初めてチャレンジすることは不安で、時には不安をコントロールできなくなることもあるでしょう。
直近、大事故に発展したケースでは、1件では過重労働に加え上司との不適切な関係が指摘され、もう1件では遺書があり、いじめがあったとして提訴されています。
一方、会社、上司共にクリーンであり、働くことを楽しめる職場環境が多数で、通常、就労は適度なストレスとなり、働いている方がうつ病になりにくいことがわかっています。
当院は初診時に、患者様がうつや不安に至った経緯をよく聞き、それぞれに応じ、復職に向けたサポートをしっかりと行います。
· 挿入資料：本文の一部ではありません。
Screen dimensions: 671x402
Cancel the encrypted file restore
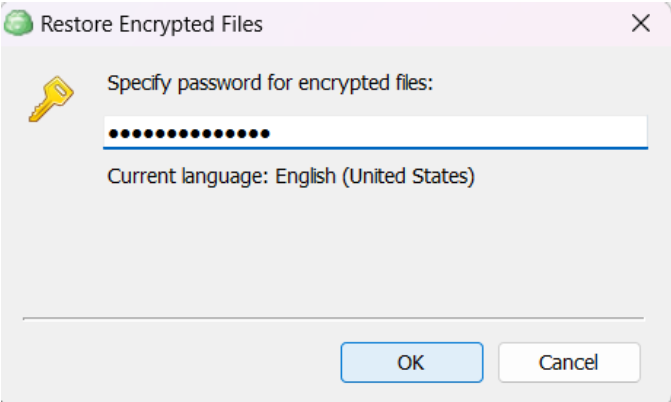[x=569, y=362]
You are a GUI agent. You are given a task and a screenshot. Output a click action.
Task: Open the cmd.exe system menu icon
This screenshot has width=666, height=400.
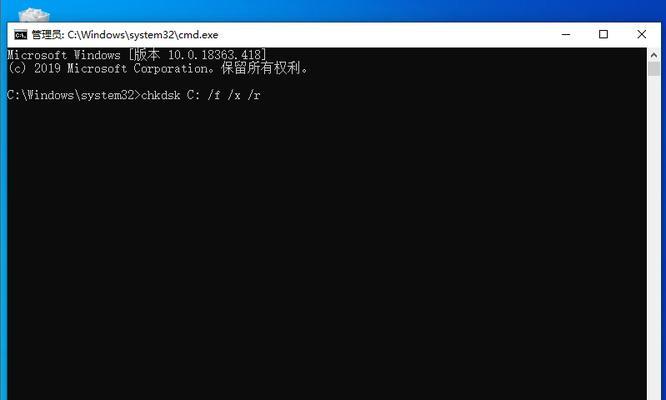point(20,35)
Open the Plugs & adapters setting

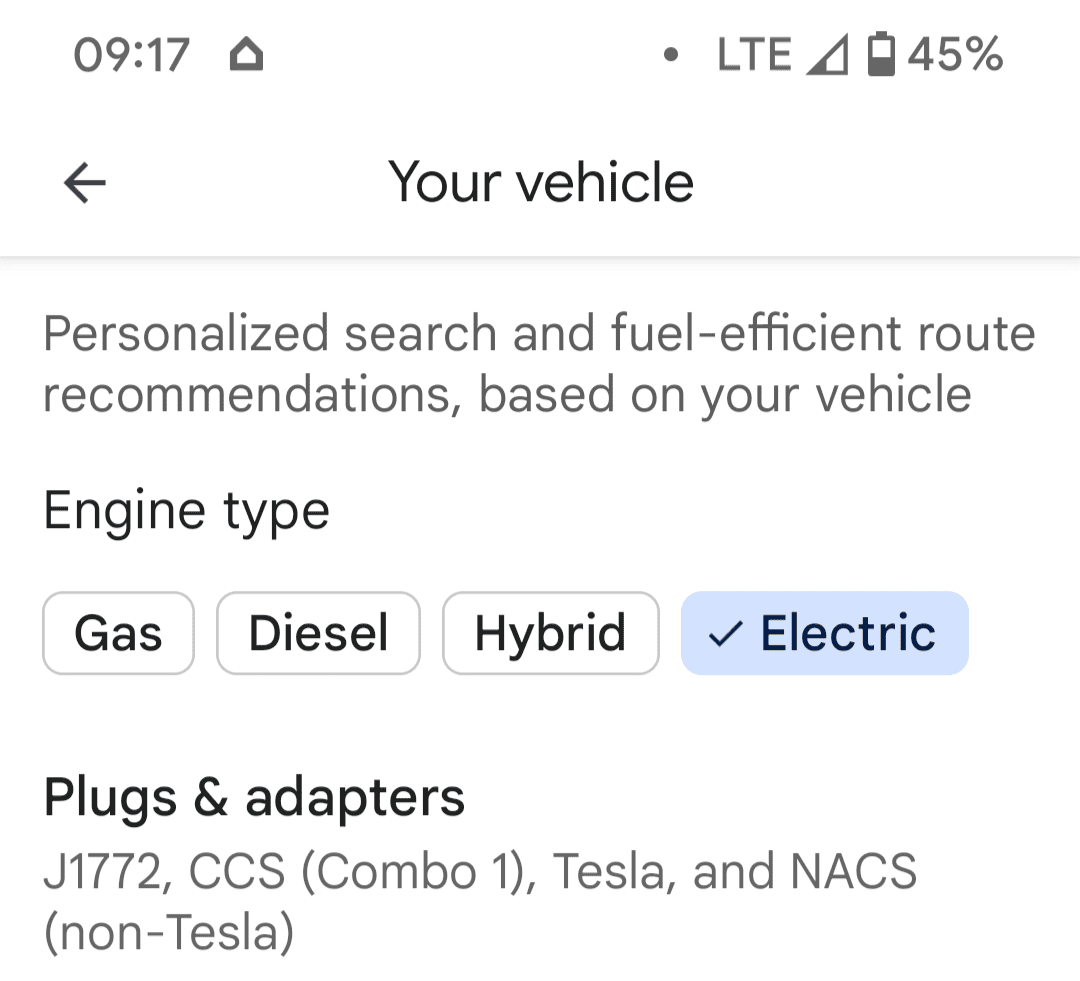(x=254, y=797)
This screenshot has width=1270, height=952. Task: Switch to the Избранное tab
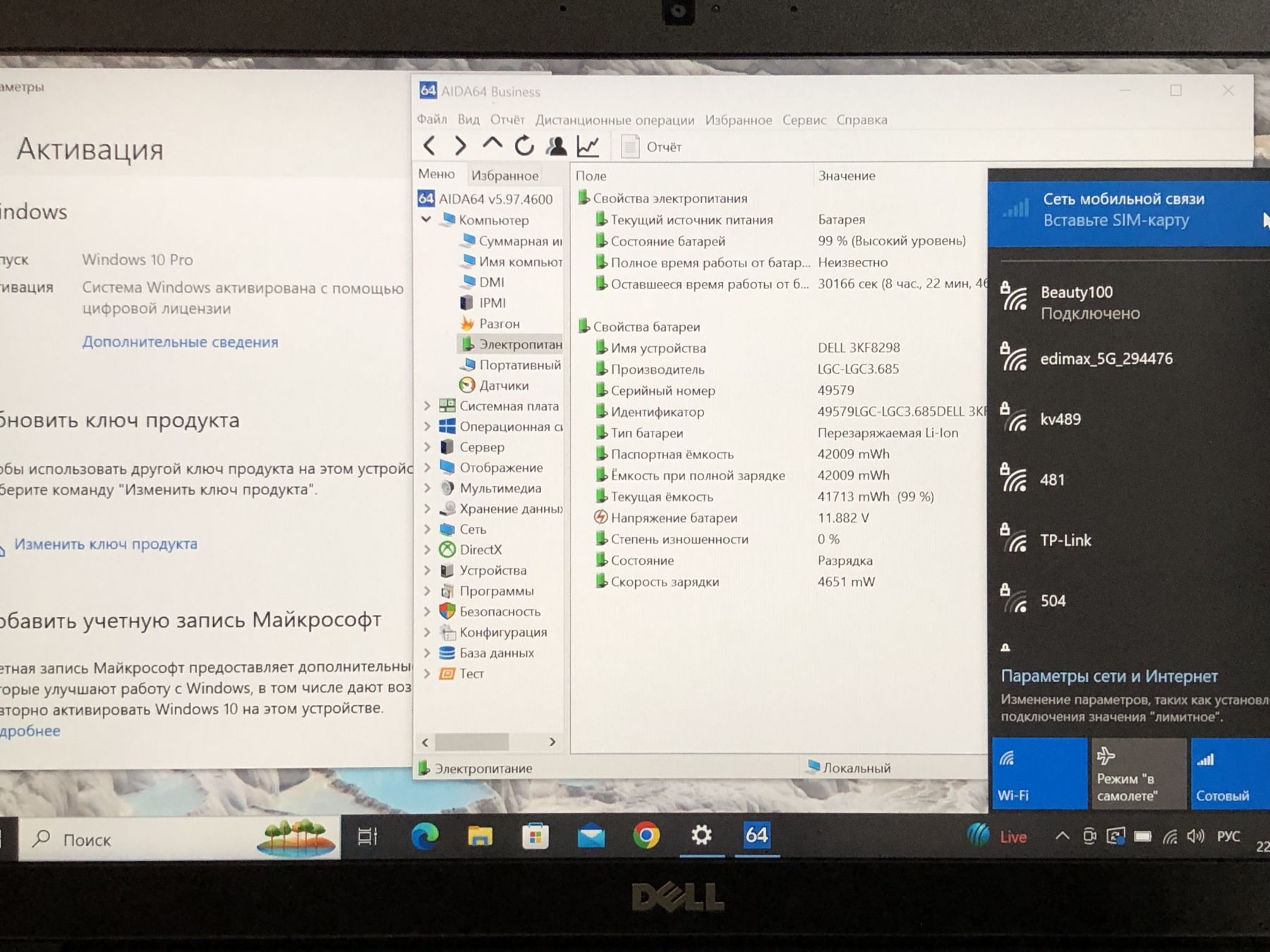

全て忘れてしっかり休まねばならない時期・体を動かし始める時期・頭を動かし始める時期・出勤練習・リハビリ勤務・復職と段階的に助言・指導を無理なく行います。
うつと不安の原因は?
うつ病を引き起こす原因はひとつではなく、多くのことが重なり、合わせて一本の形で発症します。
環境要因、性格傾向、遺伝的要因、慢性的な体の病気、ホルモンの変化などが、原因の1つとして考えられます。
この中で、環境要因とホルモン変化については調べれば解決するものがあります。
ここでは働く人の環境要因・ストレス因を切り分けます。
・仕事の量が多い、残業が多い、密度が高すぎる
・仕事の質が苦しい(役割や業務内容、部署の異動など)
・仕事の体への負担が大きい
・職場の対人ストレスが大きい
・仕事のコントロールできる幅が狭すぎる
・自分のスキルを活かせていない
・業務そのものが向いていない
・働きがいがない
・上司や同僚のサポートがない
・家族や友人のサポートがない
・仕事や生活全般に不満がある
この中で手を付けられそうなものがあれば、解決を試みるとよいでしょう。
例 パワハラを受けた
例 慣れ親しんだ会計から営業に異動、見知らぬ人ばかり
例 仕事ができるあまり、重役に付きっきりとなり仕事が断れない
こういった事情で、今までうまく行っていたのに適応できなくなった際は、環境が原因なのかも知れず、
診察で病状や対策の評価を受けると良いでしょう。
適応障害
かつて、体を検査しても原因がはっきりしない症状は、天気や季節やストレスの性にされ、自律神経失調症というふんわりした症候群とされていました。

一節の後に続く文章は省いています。